Berlin. Eine neue Studie zeigt: Weniger Luftschadstoffe verbessern bei Heranwachsenden die mentale Gesundheit – und den schulischen Erfolg.
Es gibt viele Dinge, die Eltern tun können, um ihre Kinder zu fördern und zu schützen. Unter anderem: in einem Gebiet wohnen, wo strenge Abgasnormen für Autos gelten.
Eine neue Studie von Forschenden des Deutschen Instituts für Wirtschaftsforschung mit Sitz in Berlin (DIW Berlin), des RWI Leibniz-Instituts für Wirtschaftsforschung und der Universität Maastricht zeigt, dass Kinder und Jugendliche in Umweltzonen nicht nur körperlich, sondern auch mental gesünder sind als Gleichaltrige, die in vergleichbaren Orten ohne Umweltzone groß werden.
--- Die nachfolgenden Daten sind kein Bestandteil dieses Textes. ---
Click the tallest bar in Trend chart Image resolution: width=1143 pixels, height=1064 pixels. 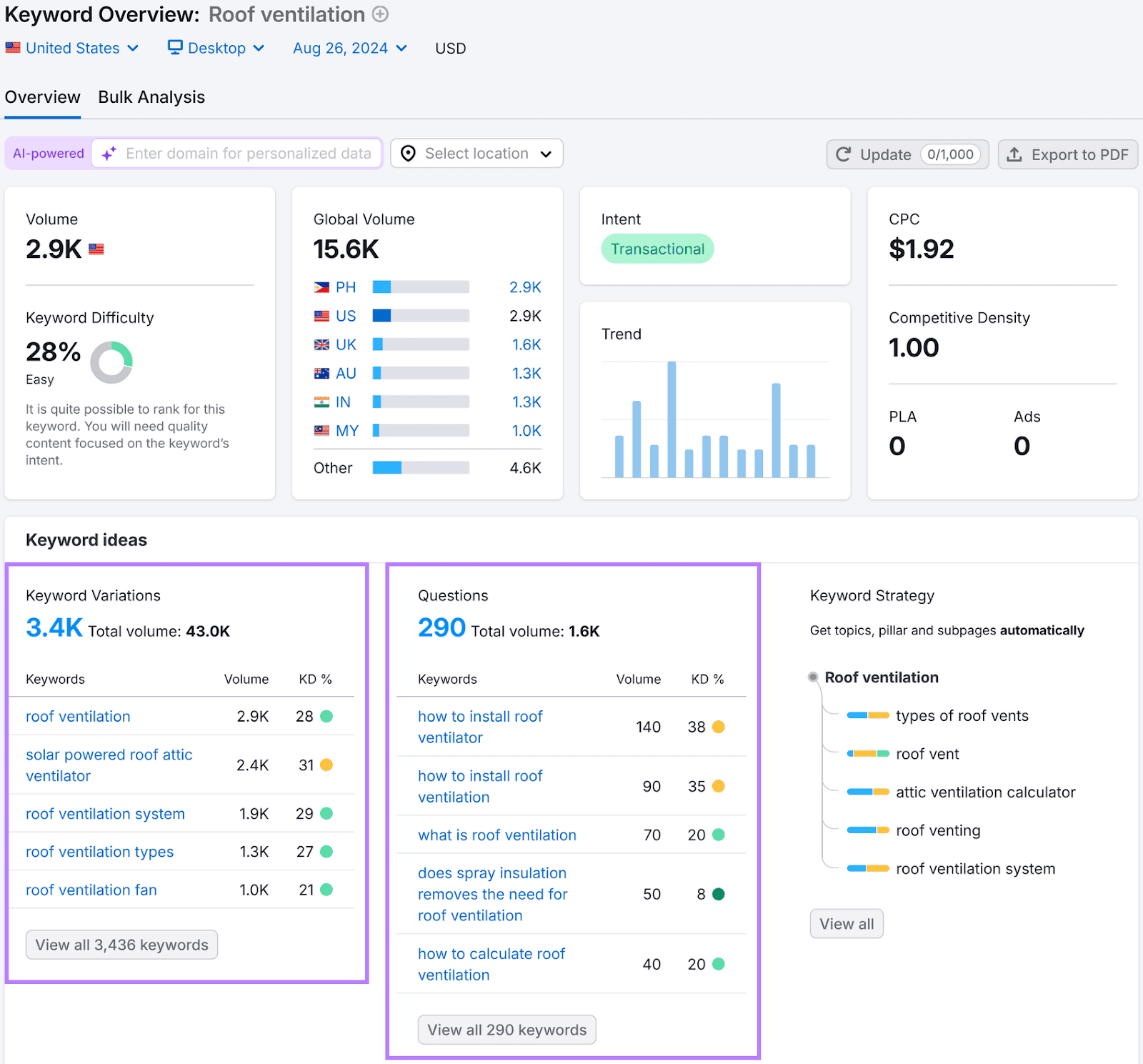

Und nicht nur das: Auch ihre schulischen Erfolge sind größer. Die Datenauswertung, die am Mittwoch veröffentlicht wird und unserer Redaktion vorab vorliegt, hat Folgen auch für politische Entscheidungen.
Sogenannte Umweltzonen sind Gebiete, in denen strengere Grenzwerte für den Ausstoß von Feinstaub und Stickoxiden in Auto-Abgasen gelten. Fahrzeuge, die diese Anforderungen nicht erfüllen, dürfen dort nicht fahren, verlangt ist in den meisten Fällen eine grüne Plakette für die Schadstoffklasse 4.
Winzige Feinstaubpartikel verursachen im Körper Entzündungen – auch im Gehirn
Hintergrund ist der Gesundheitsschutz: Feinstaub und Stickoxide können zu Atemwegs- und Herz-Kreislauf-Erkrankungen führen. Laut Schätzungen der Europäischen Umweltagentur starben 2021 253.000 Menschen in der EU wegen zu hoher Feinstaubkonzentration. Und die Schadstoffe haben auch Auswirkungen auf das Gehirn – vor allem bei jungen Menschen.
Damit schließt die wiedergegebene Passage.